In 2011, during the 23rd edition of the Lion City Cup in Singapore, Adam captained the NFA Under-15 team to 3rd place with victories over Newcastle U-15 and Juventus U-15. Adam then competed at the 2011 AFF U-16 Youth Championship, with the Singapore Under-15 team where they finished 4th, winning the tournament's Fair Play Award as Adam scored 5 goals to finish as top goalscorer. A year later in 2012, Adam and the Singapore Under-16 team finished in 2nd place with wins over Ajax U-15 and Vasco da Gama U-15, and a draw with Porto U-15, before losing eventual to champions Ajax U-15 in the final. Adam subsequently won the Singapore Under-16 Most Valuable Player award. Domestically, the Singapore Under-16 team won the Football Association of Singapore (FAS) U18 COE league with Adam winning the Most Valuable Player award.

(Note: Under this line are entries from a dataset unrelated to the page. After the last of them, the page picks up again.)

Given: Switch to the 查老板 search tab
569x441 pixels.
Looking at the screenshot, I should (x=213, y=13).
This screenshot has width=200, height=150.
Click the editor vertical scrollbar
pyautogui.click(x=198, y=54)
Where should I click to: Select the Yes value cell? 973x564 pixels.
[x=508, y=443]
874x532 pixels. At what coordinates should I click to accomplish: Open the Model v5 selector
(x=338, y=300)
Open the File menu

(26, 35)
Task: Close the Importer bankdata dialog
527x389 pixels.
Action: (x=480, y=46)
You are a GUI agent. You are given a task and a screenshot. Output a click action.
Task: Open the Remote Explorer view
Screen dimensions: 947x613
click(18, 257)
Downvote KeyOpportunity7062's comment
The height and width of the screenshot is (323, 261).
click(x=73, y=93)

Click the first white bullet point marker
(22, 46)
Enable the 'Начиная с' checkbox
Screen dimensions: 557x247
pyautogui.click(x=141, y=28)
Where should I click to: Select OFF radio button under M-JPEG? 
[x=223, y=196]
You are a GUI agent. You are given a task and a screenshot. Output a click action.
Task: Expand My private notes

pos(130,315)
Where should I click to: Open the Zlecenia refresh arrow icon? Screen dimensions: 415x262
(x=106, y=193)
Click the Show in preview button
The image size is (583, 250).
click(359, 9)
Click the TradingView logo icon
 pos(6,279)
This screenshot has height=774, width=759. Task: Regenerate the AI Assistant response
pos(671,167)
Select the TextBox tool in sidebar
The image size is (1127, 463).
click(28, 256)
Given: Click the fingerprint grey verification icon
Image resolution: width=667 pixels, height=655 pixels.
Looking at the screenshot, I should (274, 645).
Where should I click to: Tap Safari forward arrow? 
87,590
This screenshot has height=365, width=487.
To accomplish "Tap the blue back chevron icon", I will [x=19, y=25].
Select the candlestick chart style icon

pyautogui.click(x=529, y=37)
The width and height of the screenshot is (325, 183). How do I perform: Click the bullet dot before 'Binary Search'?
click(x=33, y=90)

In March 2012, Adam was chosen along with Muhaimin Suhaimi and four other students at the Singapore Sports School to undergo a ten-day training camp with the youth team of J.League club Albirex Niigata. Adam was the only one called back for a longer training session in August the same year as their U-18 head coach Nobuhiro Ueno was reportedly impressed by his control and one-touch passing, saying it was better than some of the players at the club's academy.

Club career

FC Metz

On 23 February 2013, Adam signed a two-year contract with Ligue 2 club FC Metz, joining their Under-19 set-up in the Championnat National youth competitions. He had impressed the staff and coaches during his 10-day stint at Metz following his 45-day European tour which includes training spells at illustrious clubs such as Newcastle United, Chelsea and Atlético Madrid. Despite offers of a one-year contract from Spanish club Atlético Madrid and Dutch club AFC Ajax, Adam chose to sign for FC Metz as he liked what he saw and experienced, and was impressed with the quality of its renowned youth academy. The FAS provided financial assistance to the tune of S$200,000 from its Football Development Fund for Adam's education in France.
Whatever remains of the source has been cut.